Wales politics

David Cameron's enthusiasm for Swansea tidal lagoon 'reducing'

An artist's impression of how the lagoon in Swansea could look Image copyright Tidal Lagoon Swansea Bay Ltd
Image caption An artist's impression of how the lagoon around Swansea Bay could look

Prime Minister David Cameron's "enthusiasm" for the proposed £1bn tidal lagoon in Swansea Bay is cooling due to the cost, he has said.

Concerns over the electricity strike price - a government subsidy for the power generated - remained a "problem", he told a committee of MPs.

The UK government must give its "full backing", Welsh Liberal Democrats said.

Tidal Lagoon Power, the company behind the plan, said it was "confident" it could hit a "viable" price.

It warned in October that building work was being delayed by a year to 2017.

Questioned about tidal power on Tuesday, Mr Cameron said: "The problem with tidal power, simply put, is that at the moment we have not seen any ideas come forward that can hit a strike price in terms of pounds per megawatt-hour that is very attractive.

"That is the challenge for tidal.
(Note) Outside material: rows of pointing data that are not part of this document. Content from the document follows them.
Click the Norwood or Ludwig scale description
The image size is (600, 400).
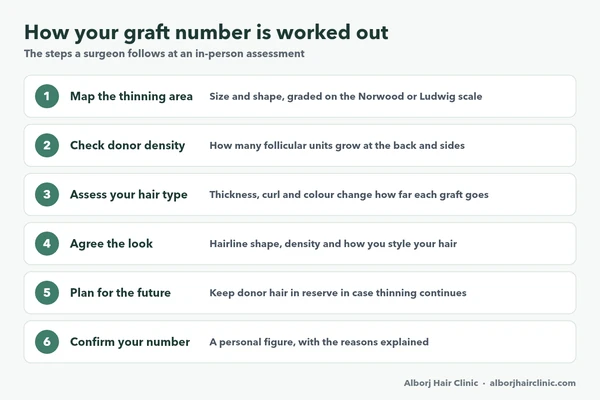(346, 96)
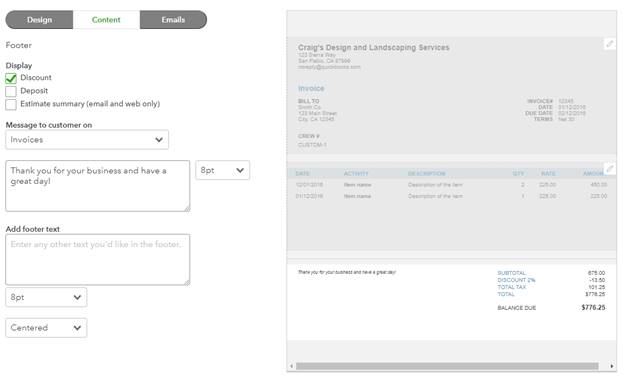Click the chevron on the Invoices dropdown
This screenshot has height=379, width=623.
click(x=159, y=140)
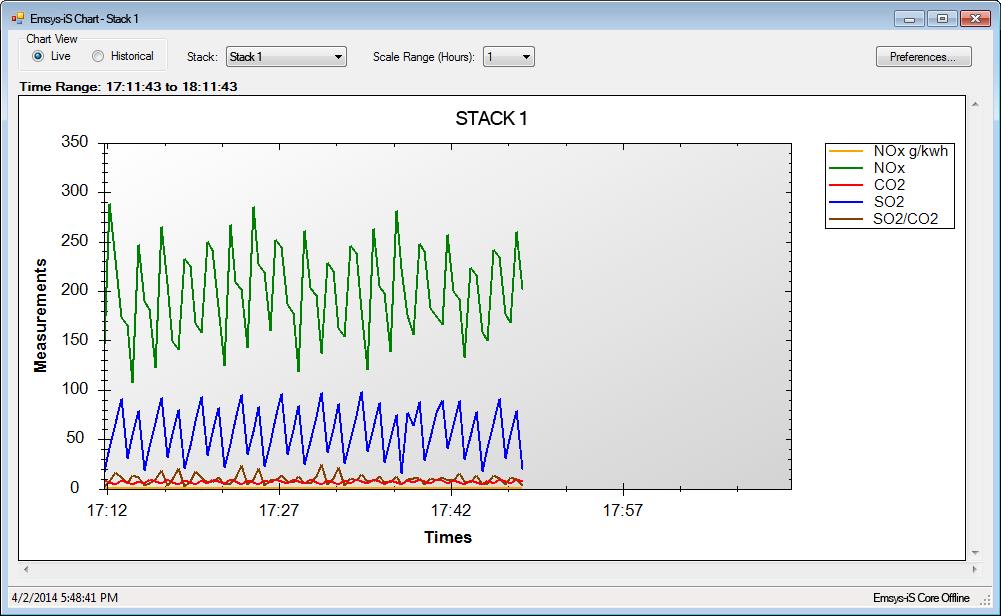Click the restore window button

click(940, 17)
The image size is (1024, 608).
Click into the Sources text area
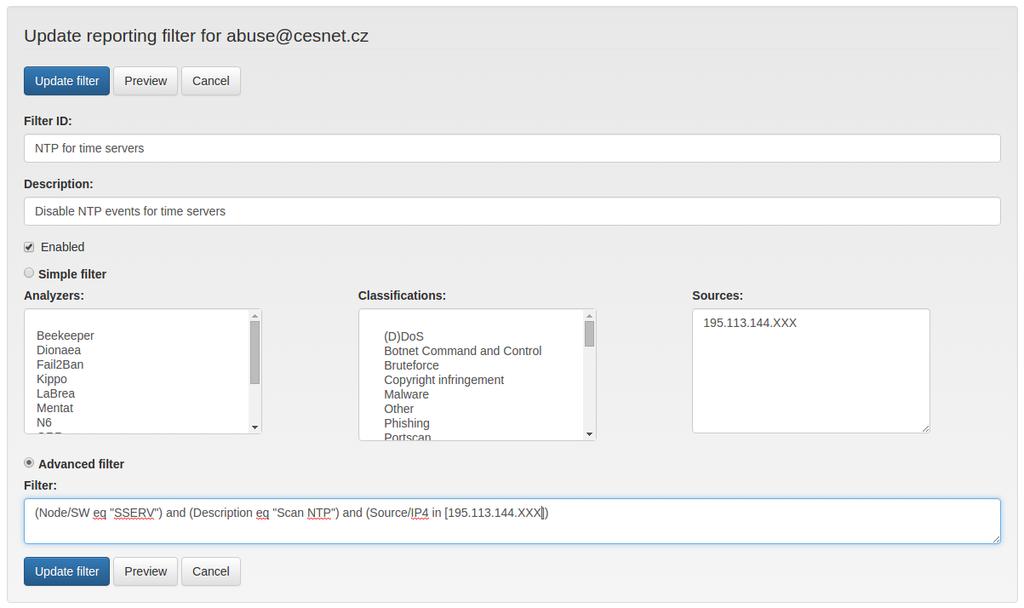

Maybe they can come up with something.

"They are very long-term schemes with big investments up front, and they can last for many, many years, but right now my enthusiasm is reduced slightly by the fact that the cost would be quite high."

'Must invest'

In response to Mr Cameron's comments, Peter Black, the Welsh Lib Dem AM for South Wales West, called for the UK government to "stop playing games" with the project.

"The Swansea Bay Tidal Lagoon will bring undoubted benefits to our area and Wales as a whole, not just in terms of green energy but by creating thousands of new green jobs," he said.

"If we're going to increase our renewable energy generation, we must invest in these new technologies."

It comes after Swansea West MP Geraint Davies said in November it was vital for a "greener future", and accused ministers of "back-pedalling" on their commitment to the lagoon.

Tidal Lagoon Power said: "The prime minister is spot on: tidal power will make a huge contribution to the UK economy, carrying with it a wide range of social and environmental benefits.

"Clearly there is a price at which this prospect becomes viable and through our ongoing negotiation with government we are very confident that we can hit that price."